— Может и не со зла, а из-за необходимости? На корабле не осталось продуктов. Мы доели последние крошки. Значит, весь запас оно скормило Евгению.
— Ты плохо знаешь Хо. Доброта и понимание — это не про него. Пока Женька был нужен Хо, оно сохраняло ему жизнь всеми силами. Теперь же, когда надобность в нём отпала, оно выбросило его, как ненужную вещь. Как замученного лабораторного зверька.
— Вся стена исписана. Он постоянно делал какие-то записи. Сначала карандашом, а потом, вон, гвоздиком каким-то царапал. Видимо, карандаш закончился. Какие странные записи.
— Изучить бы всё это. Жаль времени нет.
— Изучать бред сумасшедшего?
— Прекрати так о нём отзываться. Он был не сумасшедший.
— Прости. Но мне кажется, что вся эта философия — полнейшая ересь.
— Не спеши вешать ярлык ереси на то, что не можешь понять.
—
— Любая попытка выразить запредельное в той или иной степени напоминает бред. К сожалению, он уже не сможет нам объяснить, о чём делал свои записи.
— Он что-нибудь сказал? Перед тем, как…
— Ничего вразумительного. Боюсь, что его рассудок был уже повреждён, — скрестив руки на груди, Ольга рассматривала исцарапанную решётку маленького вентиляционного оконца, зиявшего над кроватью возле самого потолка.
— Что например?
— Какой-то бред. «Когда у одних солнце стоит в зените, у других оно находится в надире». Где-то я уже слышала подобную фразу. Но где? Не могу припомнить.

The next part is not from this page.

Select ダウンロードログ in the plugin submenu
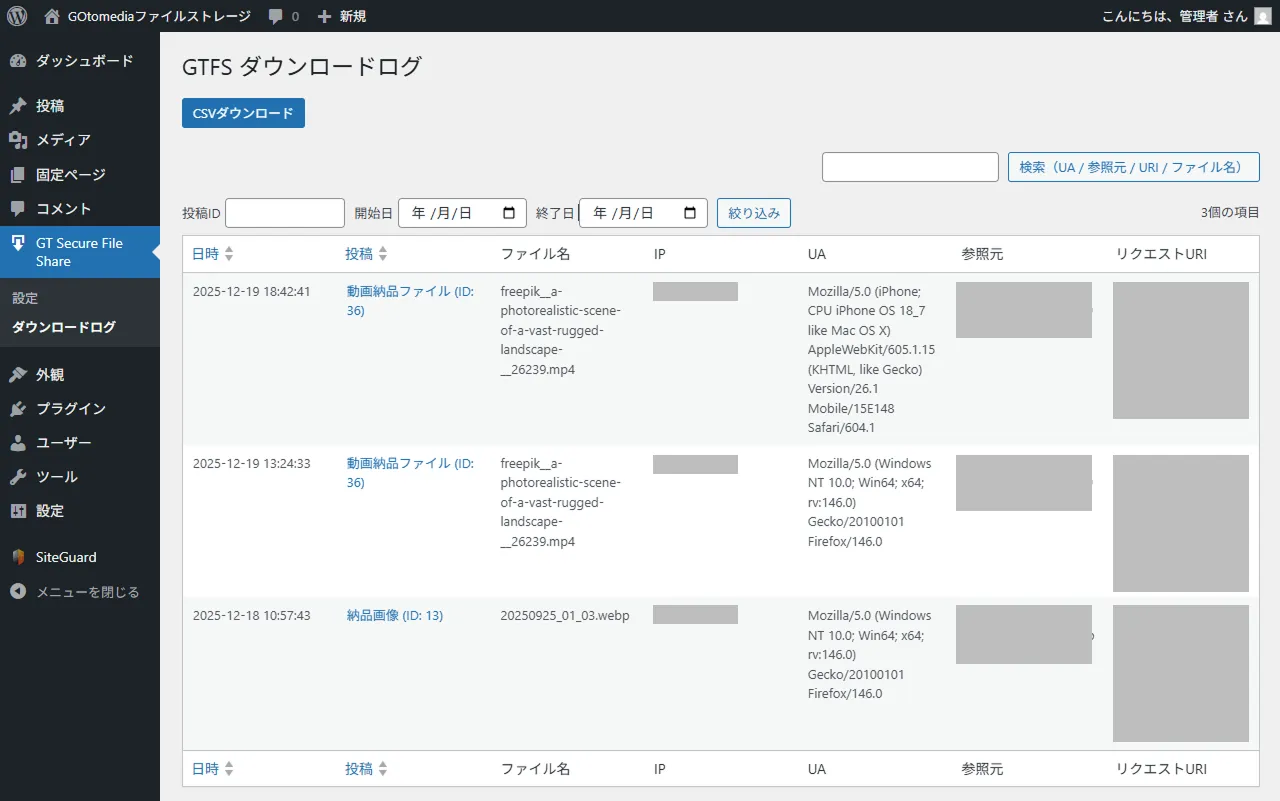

— Хм. Со мной парень в яхтклубе занимался. Татарин. Надир Абубакаров.
— Надир — это точка на небосклоне. Обратная зениту.
— Да в курсе я. Просто вдруг вспомнил это имя… А чем тебя озадачила эта фраза?
— Вот, пытаюсь понять. Неспроста же он мне её сказал. Наверняка намекал на что-то. Но вот на что?
— По-моему, ты придаёшь этой бессмыслице слишком большое значение, — Гена накрыл лицо Евгения краем одеяла. — Покойся с миром, человек-загадка.